Organic gardener growing food and flowers, lovin' pollinators and birds.

The Harvest Begins for Shiro Plums


On Sunday I began to harvest my Shiro plums. This sweet-tasting yellow plum produces small, clingstone fruit toward the end of July in my Zone 6b garden. The first year I harvested the plums, I picked them all on the same day and immediately tried to bake them down into jam. I believe my last attempt to make jam actually came out as plum sauce because there wasn't enough pectin developed in the fruit at the time I started cooking.

So this year, I promised myself, things would be different! I will leave those babies on the tree until they are yellow! But starting last week, a lot of the fruit started to split. At first I thought it was the result of a dry spring and recent rainfall, but then I noticed the bugs starting to go after the fruit. (That's always a tip off for me when I leave my Kieffer pears on the tree too long.) So I looked it up online and found out that after picking, the fruit still needs to sit on the counter for a few days to ripen. In addition, the fruit should be firm and have a powdery film on it.

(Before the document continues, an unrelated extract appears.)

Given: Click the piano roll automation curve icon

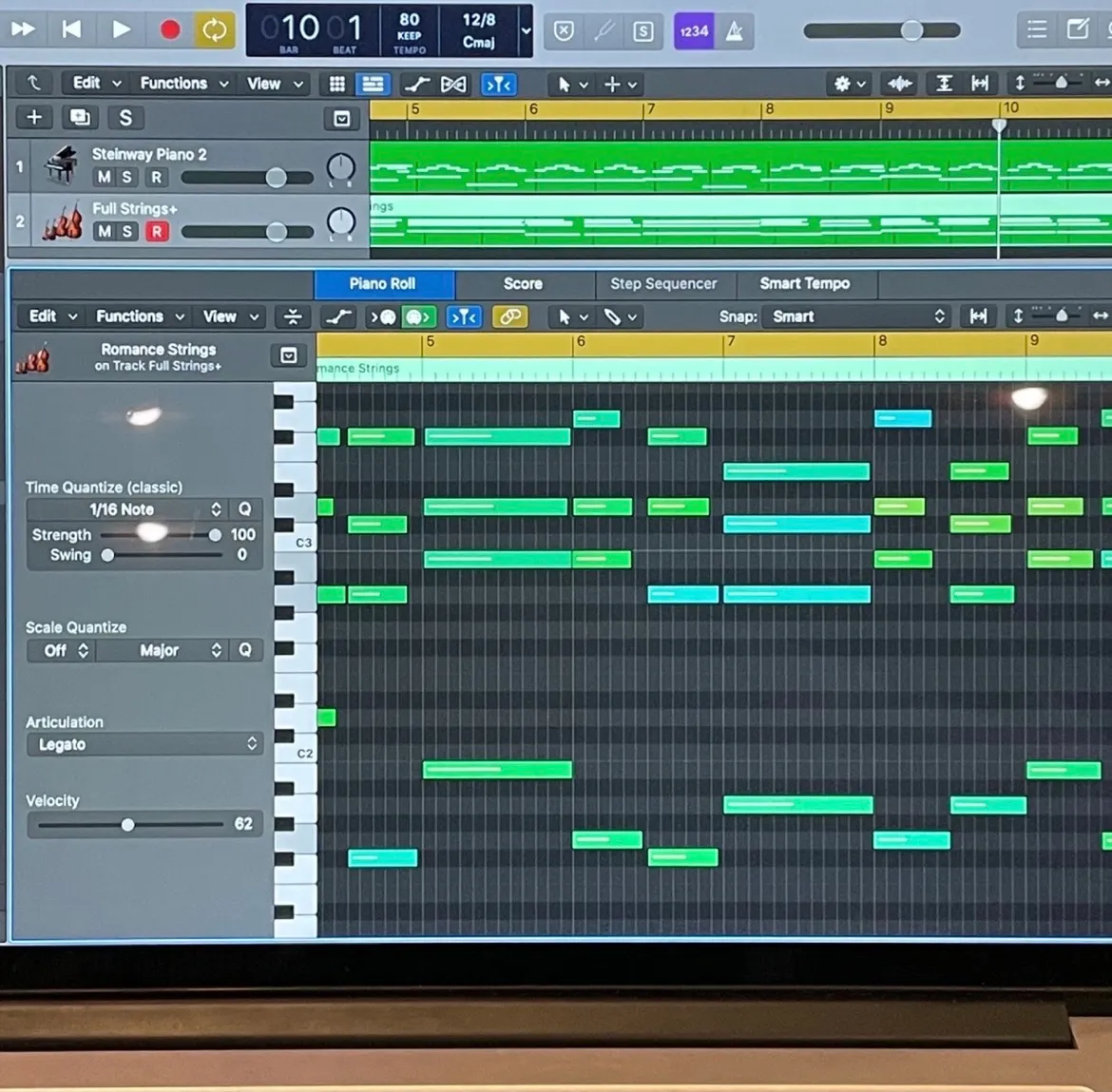Looking at the screenshot, I should click(x=337, y=316).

Sure enough, I started to pick the fruit and it was still a little firm - but not hard - and there was definitely a film. Each plum I picked from the tree lessened its load. (Breaking branches was another thing I was worried about as the plums continued to grow heavier.) Now 11 pounds are sitting on my kitchen counter patiently waiting to be turned into something delicious! (There's still more fruit on the tree that I haven't picked yet as well.)

I'm thinking jam ... lots of it. Or perhaps a plum tart.